# Written problem
Could you copy word for word the passage in the musical theatre blog post below, from "Why I like Musical" to "was rather shit."?

# Page text
━━━

Wednesday 1 April 2009

Why I like Musical Theatre Part 2- Here's where it gets a bit more interesting and a little less depressing



So where were we? Oh yes I was about to go to a lecture on Solvents and had just finished spilling my emotional guts out. Well, not exactly, for some reason my mind has made a mental block of my time at Middle School- good thing really as it was rather shit.
And here we arrive at Upper School, chance for a new beginning (apart from all the other people from middle school arriving with me). It's pretty dull until we get to year 11 so we'll skip a bit (its more of the same- taunting, general bullying by twats with dodgy speech abilities and so on). Yes, year 11, GCSEs. I didn't revise amazingly hard for these (didn't need to really GCSES are piss easy. Apart from music which is not piss easy but does have the added bonus of listening to the Indiana Jones theme for revision. Track 5.) but I was still tediously bored by revision and so did what I do best- procrastinate. Around this time my dad got a super duper new work computer and I discovered Accubroadway. Aaah, Accubroadway my best friend in the world.
Accubroadway is a great online radio station that just plays showtune after showtune, you can pause it, skip things you don't like and explore its many subchannels. For some reason I started off on the revivals channel mainly because I'd heard of some of the shows. But as I got more and more into it I switched over to the now playing channel and discovered a myriad of musical theatre. I think the first modern Broadway show I found was Avenue Q and of course I fell in love. After that came Rent, Wicked and so on; I remember the day the Rent CD arrived, I stuck it on my dad's ageing CD deck system and made cookies whilst I danced around the kitchen.

━━━

# Raw data
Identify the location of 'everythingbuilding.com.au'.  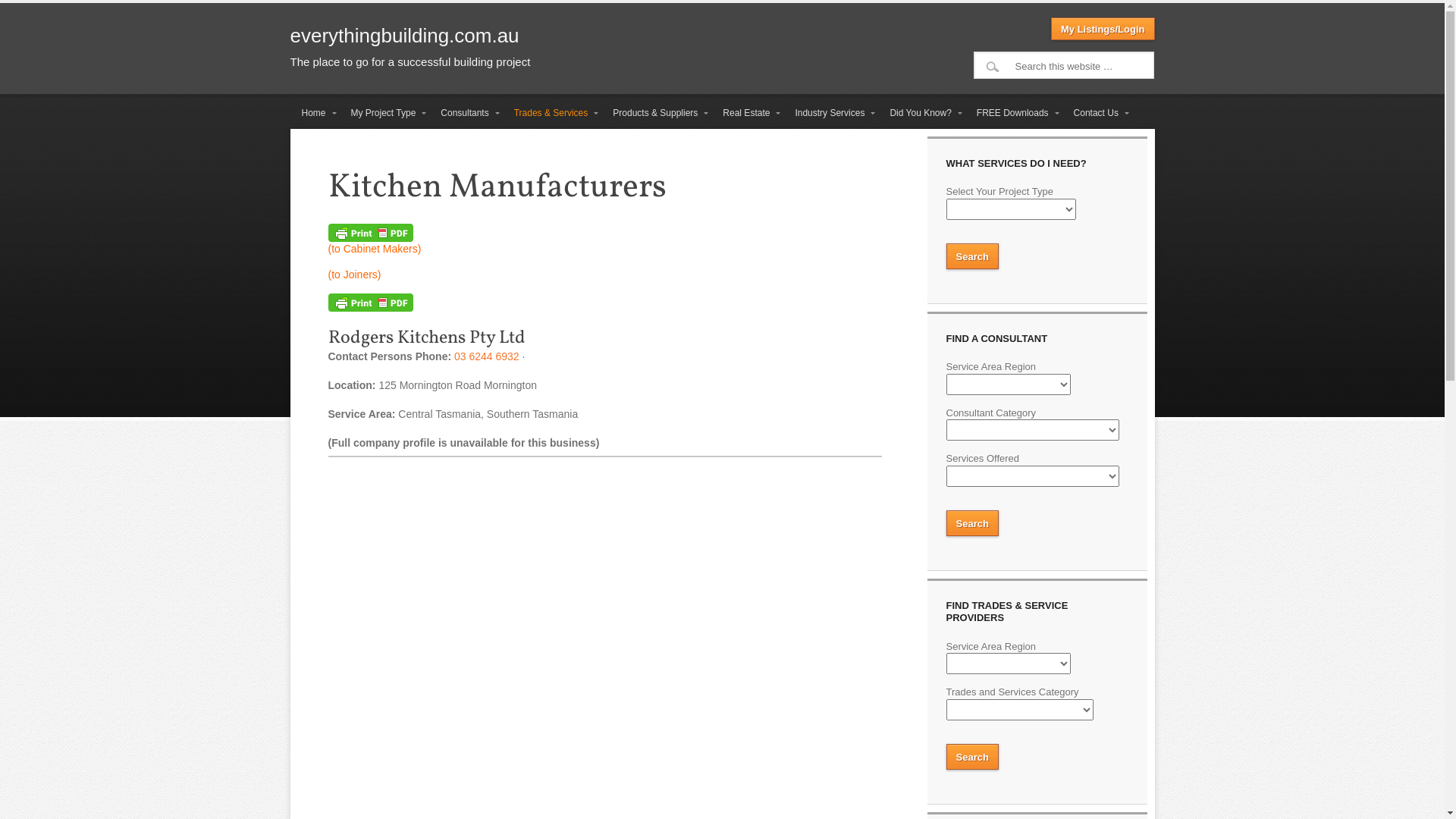
(403, 34).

━━━

# Result for this exercise
Why I like Musical Theatre Part 2- Here's where it gets a bit more interesting and a little less depressing



So where were we? Oh yes I was about to go to a lecture on Solvents and had just finished spilling my emotional guts out. Well, not exactly, for some reason my mind has made a mental block of my time at Middle School- good thing really as it was rather shit.